High-stakes poker player Tony Bloom made his fortune betting on soccer, so much so that he managed to purchase a professional team in 2009. At this weekend’s kickoff to the English Premier League’s 2017-18 season, the guy known as “The Lizard” now possesses the squad that he cheered as a boy, Brighton and Hove Albion FC, and in taking them all the way to the EPL, he’s highlighting British football’s sometimes complicated relationship with gambling.
When Brighton takes the pitch on Saturday, it is going to be the first time the squad has competed in the English Football Association’s (FA) top tier in 34 years. Albion fans feature the climb, from two levels down in League One eight decades ago, in part to Bloom’s pumping cash into the club (an estimated $200 million) while building team plan on data analytics.
Bloom earned his reptilian nickname at the poker table, where he was famous for his cold-blooded, stealthily analytical strategy. At the tables, it has, with his latest live tournament cash coming from the 2016 $111,111 WSOP Big Drop (27th for $166,622), and his greatest score in 2011, when he finished 2nd in an Aussie Millions high-roller event for $964,296.
But it was in the company of betting on soccer where Bloom parlayed his poker winnings into an effort that turned him into a billionaire.
Betting on Soccer
Bloom, 47, is widely regarded as the most successful soccer gambler of his generation. With an innovative math education from Manchester University leading to victory in both sports betting and poker, he founded Star Lizard in 2006, a betting consultancy that uses statistics to predict game results and then place bets for high-rollers.
Now with a staff of almost 200 supporting a group of traders, programmers, and analysts, Star Lizard helps Bloom’s betting syndicate of top rollers make data-driven bets on soccer and other sports.

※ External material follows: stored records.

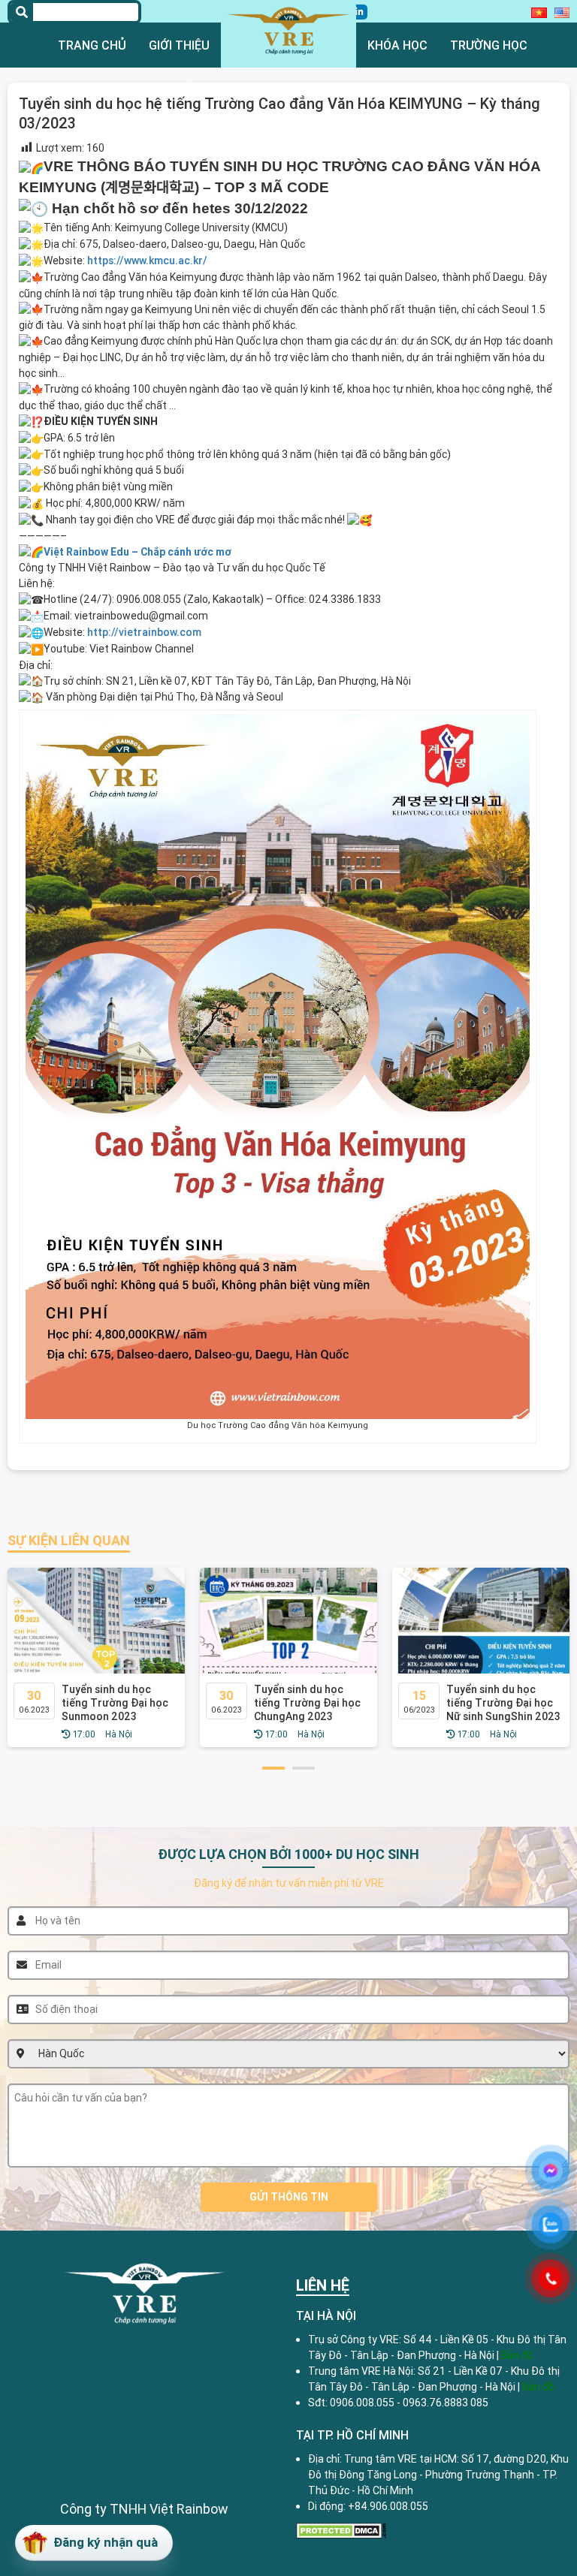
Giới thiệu (179, 45)
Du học (105, 90)
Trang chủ (92, 45)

And even though Bloom is reportedly the company’s biggest client, FA rules do not require him to change his habits just because he has a vested interest in the outcome of certain games.
In a statement to The New York Times, a Star Lizard representative insisted, “Tony’s betting is beyond reproach concerning ethics,” and stated that Bloom himself did not bet on Brighton.
The announcement also pointed to the growing role Star Lizard plays in assisting sports leagues assure their matches aren’t fixed. “[Star Lizard’s knowledge] of how the betting markets should play out before and during the game are incredibly valuable to the anti-match-fixing work performed by numerous football authorities.”
Gambling Double Standards
Football Association spokeswoman Louisa Fyans told The New York Times that when the institution updated its principles in 2014, it realized some owners had significant gambling interests that might have been seen as conflicting with league rules for players and coaches, particularly as betting companies began playing a larger part in the soccer market.
“These clubs would be materially diminished by the F.A.’s position on betting,” she wrote in an email. “(We implemented) provisions whereby those individuals could continue to have both an interest in football clubs and in betting companies/entities but subject to very strict rules and reporting duties.”
Players, coaches, and staff for all teams in the FA are not allowed to bet on soccer. The league recently handed down an 18-month suspension and $40,000 nice to a Burnley midfielder who made over 1,200 stakes on other teams over the course of seven seasons.
Some point out the hypocrisy of the FA’s stance on gambling, where players and owners are held to different standards.
In regards to, Bloom isn’t alone. Company mogul Peter Coates owns both bet365 and Stoke City FC, and then Coates’ two company have totally entwined themselves with arena naming and uniform rights.
In reality, dozens of soccer teams throughout England are finding themselves more likely to entertain sponsorship offers from gambling entities. Nine clubs from 20 from the EPL have a betting outfit as their top sponsor. Together, these firms paid $62 million for right to build their viewers on the backs of players that can not partake in the services they offer.
And with club owners like Bloom playing a larger role in soccer, the safe bet is that such relationships will only continue to rise.